====== DOCUMENT EXTRACT ======
Data Miner Recipes - Options Tab

The Options tab of Data Miner Recipes is used to set global options for recipes. Since most of these options are applied to the Data preparation step, they should be set prior to starting work on a new recipe. Modifications to the values on this tab only apply to the current recipe unless the Save defaults button is clicked.

Data Miner Recipes automatically samples data for analyses on large data sets. Sampling is used when the file size is large or the number of variables times the number of cases is large. This tab contains options that define a large data set.

Global settings.

Attach input file to Project Workbook on saving if file size is less than. Statistica includes the data file used in the Data preparation step in the Report on saving the project. By default, data files that are 20 kilobytes or smaller are included. The maximum file size that will be included is 10,000 kilobytes. The input file will be attached to the Project Workbook on save, but will NOT be embedded into the Project Workbook. To review the input file after opening the project, select View data file from the Report button drop-down list (located on the Steps tab).

Use default sampling. By default, large data sources are sampled when the file size is greater than 10 megabytes or the number of variables times the number of cases is greater than 200,000. Clear this check box if you want to define different values using the options described below.

Data size for efficient processing user defined.
====== EXTRACTED MATERIAL ======
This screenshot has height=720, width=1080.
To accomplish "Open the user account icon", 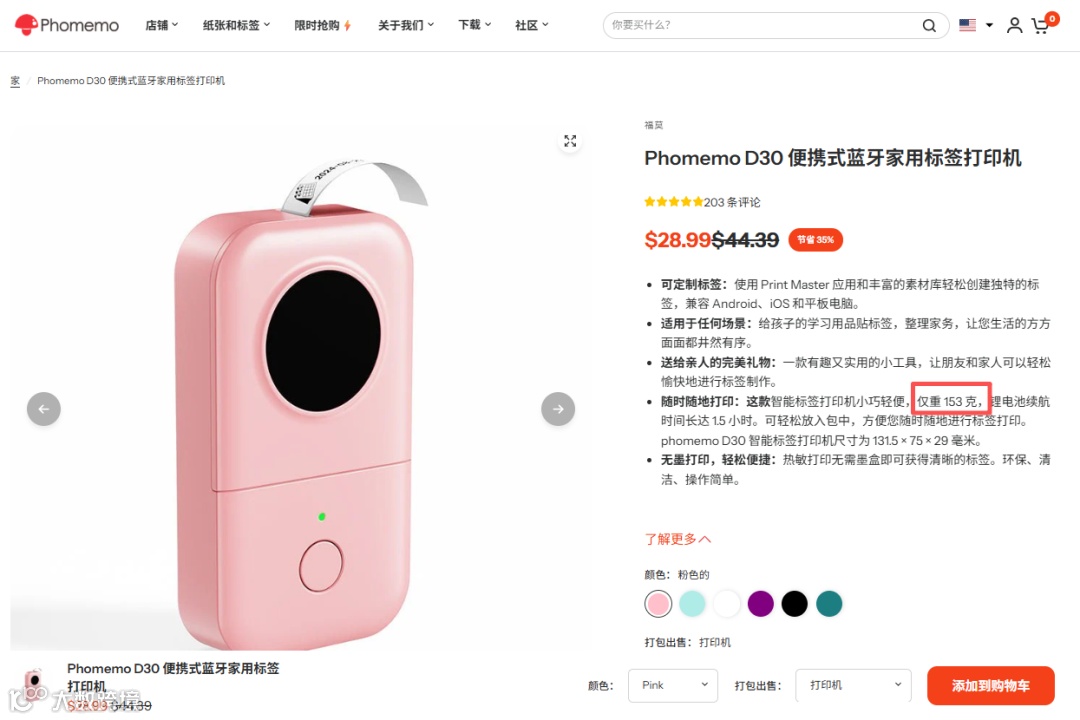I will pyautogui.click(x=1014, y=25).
======
====== EXTRACTED MATERIAL ======
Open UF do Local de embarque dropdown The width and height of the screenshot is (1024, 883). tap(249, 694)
======
* _WHAT IS NEEDED_
Pick up the Data Miner Recipes Options tab text where it stops and write the next part. These rows come from a separate source and are unrelated to the Options tab text.

* _RESULT OF THE TASK_
Enable automatic sampling if file size exceeds. This option only impacts the recipe when the Use default sampling check box (described above) is not selected. When you want to change the definition of a large data set for automatic sampling, enter the value here. By default it is set to 10 megabytes. A large data set can be defined as 1 to 500 megabytes.

Enable automatic sampling if Number of Variables * Number of Cases exceeds. This option only impacts the recipe when the Use default sampling check box is not selected. When you want to change the definition of a large data set for automatic sampling, enter the value here. By default it is set to 200,000. A large data set can be defined as 10,000 to 2,147,483,647.

Generate C/C++ code for models. Select this check box to create C/C++ code for the models that were generated on the Model building step. The code can be viewed in the Deployment step.

Reset defaults. Click this button to reset the values to their original default settings.

Save defaults. Click this button to retain the settings for future recipes.